Decía el historiador francés Marc Bloch que una revolución es enormemente útil para el investigador porque es cuando “se fuerzan las puertas de las cajas fuertes y obligando a huir a los ministros no les dejan tiempo de quemar sus notas secretas”. Un historiador del presente encuentra problemas para conocer lo que albergan los archivos de la administración en un tiempo inferior al medio siglo. Como ironizaba el propio Bloch, mejor le vendría al estudioso un buen cataclismo. Añádanse los estragos del tiempo, la erosión, la migración, la incautación, el expurgo, el fraccionamiento o la destrucción de los fondos sin olvidar las trabas que los responsables políticos siguen interponiendo a su consulta. Asumiendo todo esto, el hallazgo de una evidencia primaria relevante constituye un auténtico descubrimiento debido a la rara confluencia de la indagación y el azar.

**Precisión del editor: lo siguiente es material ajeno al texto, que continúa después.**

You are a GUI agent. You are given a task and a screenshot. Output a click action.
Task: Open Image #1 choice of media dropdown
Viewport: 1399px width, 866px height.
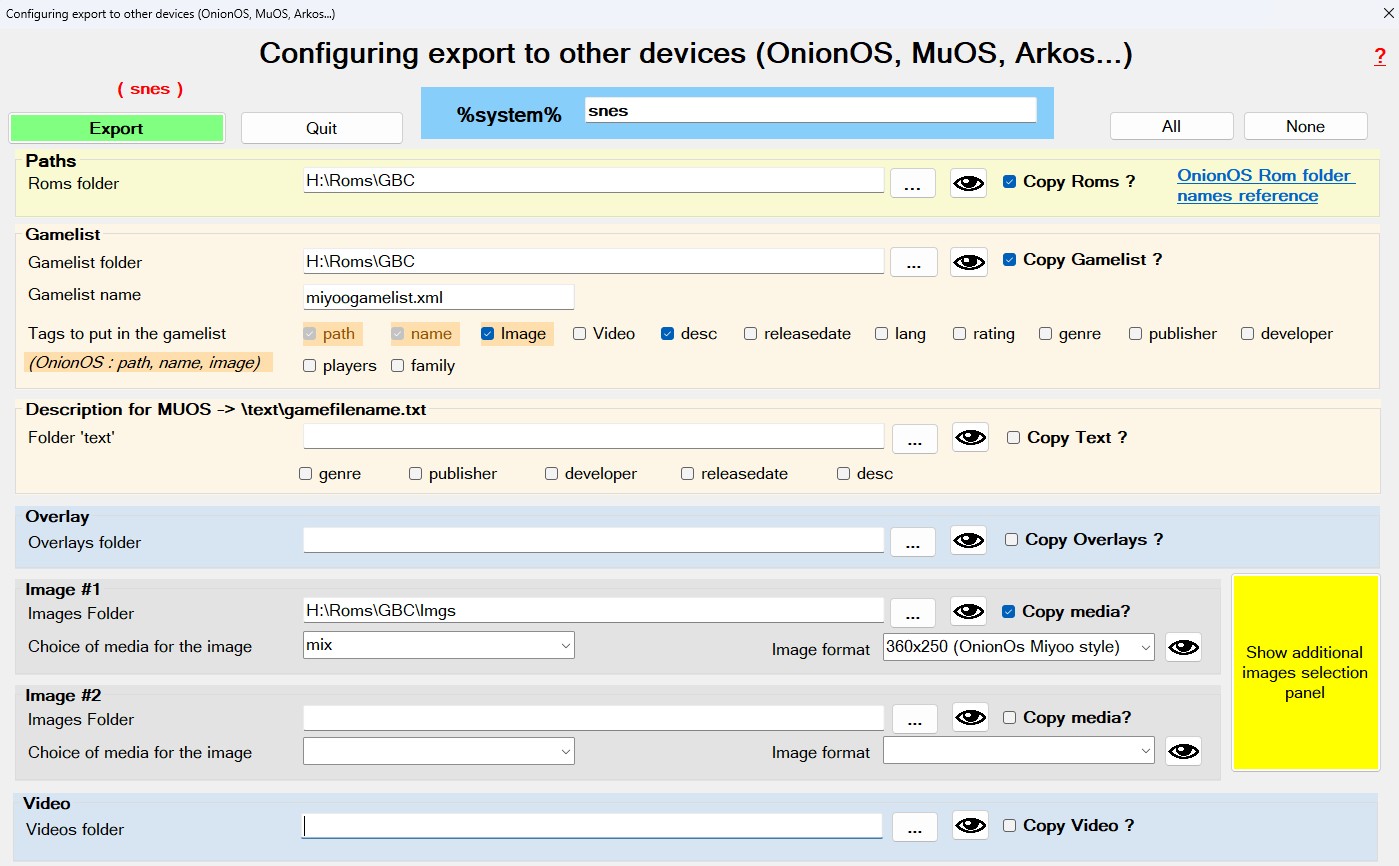[438, 645]
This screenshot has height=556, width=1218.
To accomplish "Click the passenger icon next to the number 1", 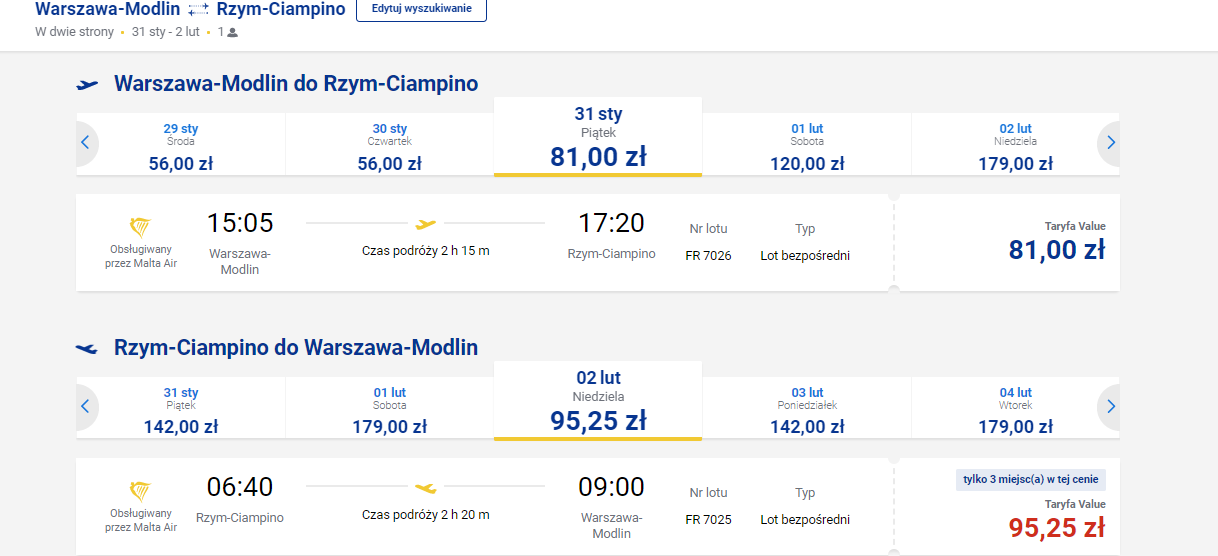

Durante el proceso de documentación de La frontera salvaje. Un frente sombrío del combate contra Franco (2018) buscaba la confirmación de unos supuestos contactos comerciales entre España y la Unión Soviética a través de Suecia a comienzos de la década de los 50, cuando aún faltaban más de veinte años para el restablecimiento de relaciones diplomáticas entre “el primer vencedor del comunismo en el campo de batalla” y “la patria del proletariado”. Ambos regímenes precisaban cosas que solo el contrario podía suministrar: mercurio y agrios españoles a cambio de trigo ucraniano y arrabio ruso. Si en 1948 el premier francés, Bidault, justificó la importación de naranjas españolas argumentando que “no había naranjas fascistas”, no sorprende que los intermediarios entre Madrid y Moscú pensasen que minerales y alimentos quedaban al margen de la confrontación ideológica.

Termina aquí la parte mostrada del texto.